Lesson of Hope:
If you appreciate your parents, you express your appreciation by listening and honoring them. If you appreciate your job, you will devote the necessary time to ensuring the company’s success. For those who love their family, they will show their love by spending time and energy cultivating those relationships. When it comes to us showing our love for life, we will invest time in our growth and development.
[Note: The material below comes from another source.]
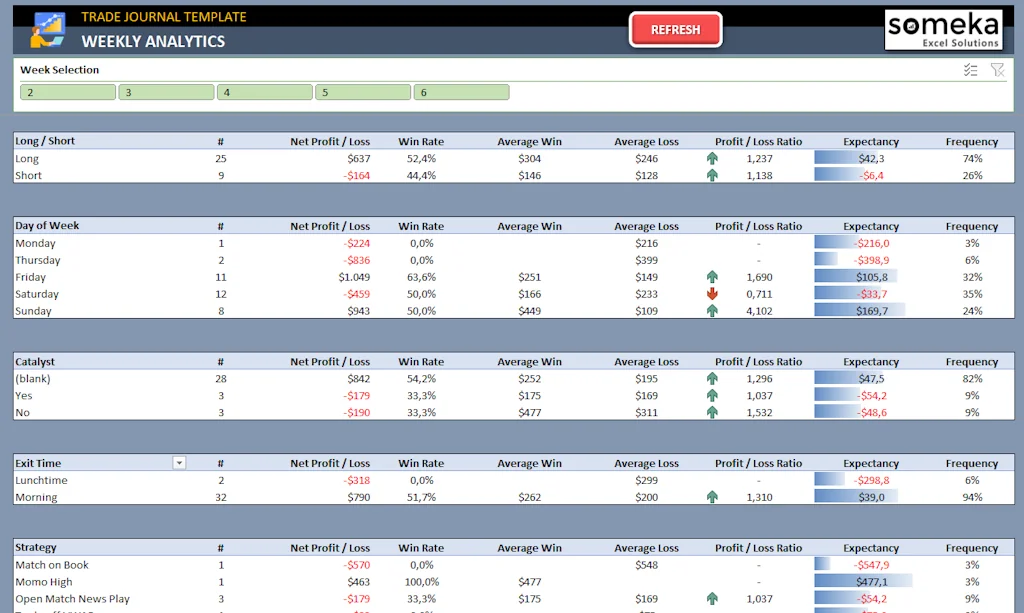Click the green up arrow on the Long row
This screenshot has height=613, width=1024.
711,158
When you waste time, you are essentially saying you do not appreciate your time on earth. You waste time by watching mindless hours of television, or read your Facebook feed every ten minutes. Most people waste time by constantly interacting with their cellphone. A study performed by Deloitte found that Americans collectively check their smartphones upwards of 8 billion times per day. The study went on to say that most people check their phones while shopping, watching television, and during leisure time (bathroom, restaurants, sporting events, etc.). How much of your life do you spend on your cell phone?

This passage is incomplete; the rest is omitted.